Andrew Sullivan has dedicated his blog to events in Iran since the election, and he has excerpts from the speech here. He also links to the Guardian‘s coverage, which in turn links to English translation of Khamenei’s speech — disseminated via Twitter. Better translations are forthcoming — more fluid, and perhaps more faithful — and if you find one, please link to it in the comments. But for me, the Twitter version has a kind of grim immediacy — especially formatted verse-style — and it seems appropriate to look to it, given how the story of the protests has taken shape so far.
Khamenei’s major theme was asserting the power and strength of the democratic system in Iran. The important thing, he wants his hearers to believe, is that they had an election at all; the turnout and the results prove how much faith people have in the current leadership. And this is as God wills: “The race has ended… whoever has voted for these candidates will receive divine reward. [The candidates] all belong to the state… [The people] have gotten closer to God by voting.”
Since everyone obviously believes in the system so much, Khamenei argues, how could it be legitimate to question the outcome of the election? Only an enemy of Iran would do such a thing.

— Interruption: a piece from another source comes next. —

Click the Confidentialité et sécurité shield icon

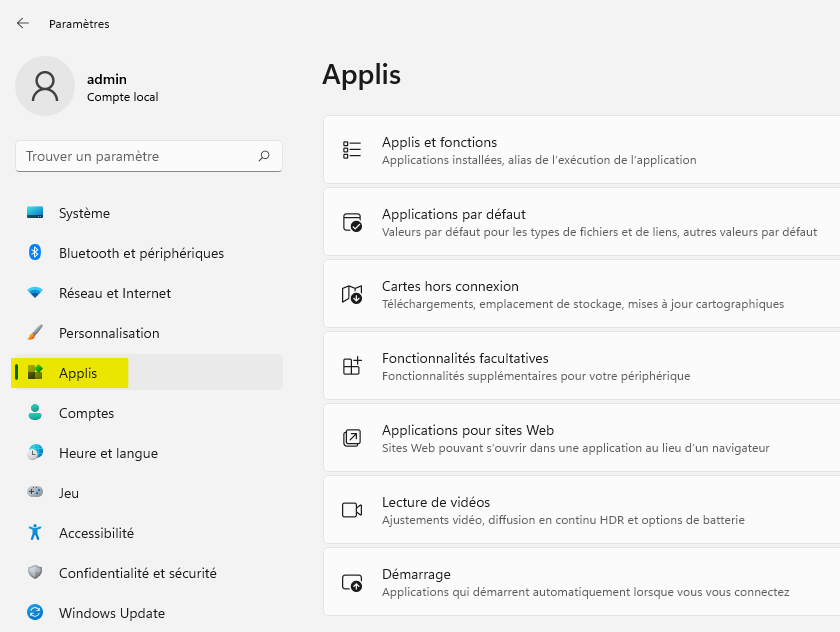[x=35, y=573]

The elections of June 12 was a fulfillment of the nation’s responsibility / It was a proof of participation of the people that was a show of the love towards their system / It is similar but better than the democracies in other countries / BUT / Those countries don’t have a democracy as good as ours.
The enemies are trying through their media – which is controlled by dirty Zionists. / The Zionist, American and British radio are all trying to say that there was a competition between those who support and those who didn’t support the state / Everyone supported the state[.]
Case closed, right? Apparently not — which, for the Ayatollah, proves there’s a limit to how much good the democratic process can do.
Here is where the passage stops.